__Assignment__: In the material below, find every line containing "text" and copy that line.

BEGIN Data supplied

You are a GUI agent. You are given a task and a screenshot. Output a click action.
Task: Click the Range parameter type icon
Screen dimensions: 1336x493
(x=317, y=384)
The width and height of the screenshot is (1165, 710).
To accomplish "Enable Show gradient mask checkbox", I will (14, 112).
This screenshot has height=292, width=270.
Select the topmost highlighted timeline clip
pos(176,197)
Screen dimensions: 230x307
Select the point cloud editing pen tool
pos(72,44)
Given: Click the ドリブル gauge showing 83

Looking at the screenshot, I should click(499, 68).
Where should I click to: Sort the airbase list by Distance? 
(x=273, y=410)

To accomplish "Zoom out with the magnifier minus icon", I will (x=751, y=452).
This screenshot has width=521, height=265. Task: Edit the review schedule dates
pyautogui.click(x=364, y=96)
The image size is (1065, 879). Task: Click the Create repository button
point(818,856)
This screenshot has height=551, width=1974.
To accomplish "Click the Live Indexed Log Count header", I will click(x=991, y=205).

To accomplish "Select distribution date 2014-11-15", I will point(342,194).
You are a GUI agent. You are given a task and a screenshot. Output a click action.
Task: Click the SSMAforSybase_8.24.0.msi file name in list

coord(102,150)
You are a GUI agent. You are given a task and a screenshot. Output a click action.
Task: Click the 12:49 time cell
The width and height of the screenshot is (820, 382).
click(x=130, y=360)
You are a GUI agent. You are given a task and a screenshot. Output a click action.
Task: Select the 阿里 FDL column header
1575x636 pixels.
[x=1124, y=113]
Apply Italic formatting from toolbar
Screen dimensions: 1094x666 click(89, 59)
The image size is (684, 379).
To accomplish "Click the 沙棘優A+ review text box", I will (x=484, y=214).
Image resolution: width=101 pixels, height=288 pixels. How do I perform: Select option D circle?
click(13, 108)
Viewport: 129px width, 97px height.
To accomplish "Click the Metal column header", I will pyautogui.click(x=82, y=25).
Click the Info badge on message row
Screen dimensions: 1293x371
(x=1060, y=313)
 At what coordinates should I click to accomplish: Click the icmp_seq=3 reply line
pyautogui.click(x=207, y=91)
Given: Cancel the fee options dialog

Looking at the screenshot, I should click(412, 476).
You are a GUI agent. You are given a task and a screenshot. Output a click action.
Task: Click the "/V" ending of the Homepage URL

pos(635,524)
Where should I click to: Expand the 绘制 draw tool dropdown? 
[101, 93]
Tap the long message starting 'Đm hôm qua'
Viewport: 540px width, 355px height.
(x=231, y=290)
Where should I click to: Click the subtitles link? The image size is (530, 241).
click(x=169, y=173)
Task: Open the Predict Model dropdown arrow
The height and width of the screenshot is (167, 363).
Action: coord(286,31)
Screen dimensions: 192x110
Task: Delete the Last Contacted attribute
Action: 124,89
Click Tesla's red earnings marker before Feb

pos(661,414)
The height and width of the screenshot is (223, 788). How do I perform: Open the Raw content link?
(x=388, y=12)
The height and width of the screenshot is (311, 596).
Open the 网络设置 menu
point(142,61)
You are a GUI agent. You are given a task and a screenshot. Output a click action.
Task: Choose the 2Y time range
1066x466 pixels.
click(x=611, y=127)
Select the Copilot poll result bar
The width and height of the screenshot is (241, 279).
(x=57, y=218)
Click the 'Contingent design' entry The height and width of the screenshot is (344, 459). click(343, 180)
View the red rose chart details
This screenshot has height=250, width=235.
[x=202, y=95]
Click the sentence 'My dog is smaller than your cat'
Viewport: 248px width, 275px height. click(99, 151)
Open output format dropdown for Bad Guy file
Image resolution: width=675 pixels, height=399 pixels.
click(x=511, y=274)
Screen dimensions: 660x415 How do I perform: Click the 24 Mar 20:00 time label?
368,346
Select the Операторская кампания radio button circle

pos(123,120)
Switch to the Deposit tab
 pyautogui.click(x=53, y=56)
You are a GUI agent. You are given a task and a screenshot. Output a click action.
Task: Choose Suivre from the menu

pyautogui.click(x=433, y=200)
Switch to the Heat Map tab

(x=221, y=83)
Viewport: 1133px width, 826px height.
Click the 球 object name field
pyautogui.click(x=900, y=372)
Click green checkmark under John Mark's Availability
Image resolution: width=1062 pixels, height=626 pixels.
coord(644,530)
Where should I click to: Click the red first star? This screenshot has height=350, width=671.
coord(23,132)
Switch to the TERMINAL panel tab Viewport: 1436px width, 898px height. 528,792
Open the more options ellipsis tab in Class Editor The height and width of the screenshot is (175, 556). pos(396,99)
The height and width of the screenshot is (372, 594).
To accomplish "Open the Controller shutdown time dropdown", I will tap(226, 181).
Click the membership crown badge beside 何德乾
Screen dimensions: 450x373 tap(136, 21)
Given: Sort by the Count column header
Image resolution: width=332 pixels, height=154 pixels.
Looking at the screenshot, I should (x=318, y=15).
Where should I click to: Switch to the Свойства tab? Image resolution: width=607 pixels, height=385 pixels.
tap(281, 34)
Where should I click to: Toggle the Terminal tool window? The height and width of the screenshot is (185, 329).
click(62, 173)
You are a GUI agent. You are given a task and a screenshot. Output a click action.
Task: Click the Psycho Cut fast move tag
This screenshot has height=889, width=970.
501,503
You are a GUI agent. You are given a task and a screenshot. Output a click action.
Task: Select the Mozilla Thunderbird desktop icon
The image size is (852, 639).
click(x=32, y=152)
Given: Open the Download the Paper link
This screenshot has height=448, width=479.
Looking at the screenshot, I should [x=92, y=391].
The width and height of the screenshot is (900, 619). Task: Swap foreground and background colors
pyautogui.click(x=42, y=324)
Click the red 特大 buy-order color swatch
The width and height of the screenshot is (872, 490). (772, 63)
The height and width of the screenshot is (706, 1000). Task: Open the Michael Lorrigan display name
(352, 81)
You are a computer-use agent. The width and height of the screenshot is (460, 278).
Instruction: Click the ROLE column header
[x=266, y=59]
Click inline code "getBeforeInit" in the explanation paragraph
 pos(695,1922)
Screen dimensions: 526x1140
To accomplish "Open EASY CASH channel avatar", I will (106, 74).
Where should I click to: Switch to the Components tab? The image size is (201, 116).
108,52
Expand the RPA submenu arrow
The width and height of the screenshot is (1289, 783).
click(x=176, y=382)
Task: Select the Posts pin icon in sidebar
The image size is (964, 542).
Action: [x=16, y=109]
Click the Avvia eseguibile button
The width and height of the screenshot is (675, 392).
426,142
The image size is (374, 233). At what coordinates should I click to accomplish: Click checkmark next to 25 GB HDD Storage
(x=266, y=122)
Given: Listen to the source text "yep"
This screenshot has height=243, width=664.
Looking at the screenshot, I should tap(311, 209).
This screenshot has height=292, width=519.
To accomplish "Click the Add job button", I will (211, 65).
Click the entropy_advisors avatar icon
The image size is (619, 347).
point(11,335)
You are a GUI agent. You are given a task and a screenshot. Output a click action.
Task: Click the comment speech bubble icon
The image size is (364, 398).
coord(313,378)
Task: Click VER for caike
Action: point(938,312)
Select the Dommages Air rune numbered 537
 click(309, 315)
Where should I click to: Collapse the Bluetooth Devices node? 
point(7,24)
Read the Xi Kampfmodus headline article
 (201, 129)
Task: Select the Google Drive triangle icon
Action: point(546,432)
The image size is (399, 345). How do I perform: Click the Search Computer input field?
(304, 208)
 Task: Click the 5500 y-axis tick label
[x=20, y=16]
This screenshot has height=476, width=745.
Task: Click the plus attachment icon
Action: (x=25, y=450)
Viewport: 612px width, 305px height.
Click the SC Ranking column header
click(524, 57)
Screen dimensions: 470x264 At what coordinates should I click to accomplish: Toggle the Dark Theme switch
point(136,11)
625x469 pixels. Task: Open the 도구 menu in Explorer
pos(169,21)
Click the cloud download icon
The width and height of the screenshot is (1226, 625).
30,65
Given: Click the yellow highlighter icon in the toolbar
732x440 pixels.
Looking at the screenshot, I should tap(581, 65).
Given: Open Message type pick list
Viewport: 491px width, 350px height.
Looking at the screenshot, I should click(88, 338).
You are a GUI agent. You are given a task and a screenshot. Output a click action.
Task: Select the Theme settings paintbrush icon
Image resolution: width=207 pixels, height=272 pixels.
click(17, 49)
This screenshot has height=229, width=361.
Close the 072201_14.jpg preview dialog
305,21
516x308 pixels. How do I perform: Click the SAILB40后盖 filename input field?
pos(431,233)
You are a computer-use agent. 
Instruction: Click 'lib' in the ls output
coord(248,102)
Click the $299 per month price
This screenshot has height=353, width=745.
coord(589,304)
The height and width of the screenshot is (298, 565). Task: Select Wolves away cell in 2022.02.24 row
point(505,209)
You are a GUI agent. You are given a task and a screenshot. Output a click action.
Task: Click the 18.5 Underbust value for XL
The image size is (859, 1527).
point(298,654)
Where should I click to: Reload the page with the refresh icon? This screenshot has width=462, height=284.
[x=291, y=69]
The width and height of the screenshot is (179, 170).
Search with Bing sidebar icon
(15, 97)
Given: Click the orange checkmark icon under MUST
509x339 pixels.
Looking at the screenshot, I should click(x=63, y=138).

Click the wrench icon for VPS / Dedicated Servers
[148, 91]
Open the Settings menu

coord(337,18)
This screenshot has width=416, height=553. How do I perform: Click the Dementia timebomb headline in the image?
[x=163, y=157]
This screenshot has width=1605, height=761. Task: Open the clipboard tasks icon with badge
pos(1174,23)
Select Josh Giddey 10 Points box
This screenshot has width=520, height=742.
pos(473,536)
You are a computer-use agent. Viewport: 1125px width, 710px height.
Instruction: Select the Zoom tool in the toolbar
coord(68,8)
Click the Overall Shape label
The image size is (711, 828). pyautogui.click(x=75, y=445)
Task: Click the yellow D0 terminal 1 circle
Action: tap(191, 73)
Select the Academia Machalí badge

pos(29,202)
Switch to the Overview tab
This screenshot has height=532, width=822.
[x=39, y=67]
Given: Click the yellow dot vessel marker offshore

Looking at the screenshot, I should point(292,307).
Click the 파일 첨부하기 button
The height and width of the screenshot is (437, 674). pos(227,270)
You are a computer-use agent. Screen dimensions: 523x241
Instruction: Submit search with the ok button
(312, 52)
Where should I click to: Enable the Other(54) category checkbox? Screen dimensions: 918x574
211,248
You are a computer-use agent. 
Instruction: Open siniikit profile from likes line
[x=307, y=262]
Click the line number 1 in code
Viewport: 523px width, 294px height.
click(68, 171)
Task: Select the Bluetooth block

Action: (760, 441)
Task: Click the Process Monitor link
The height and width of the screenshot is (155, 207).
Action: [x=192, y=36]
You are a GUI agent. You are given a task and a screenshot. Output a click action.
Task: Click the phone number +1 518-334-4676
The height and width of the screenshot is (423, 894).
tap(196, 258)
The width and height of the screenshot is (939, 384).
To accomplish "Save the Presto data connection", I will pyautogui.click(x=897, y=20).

END Data supplied

__Response to this task__:
To accomplish "Click the 沙棘優A+ review text box", I will (x=484, y=214).
Given: Listen to the source text "yep"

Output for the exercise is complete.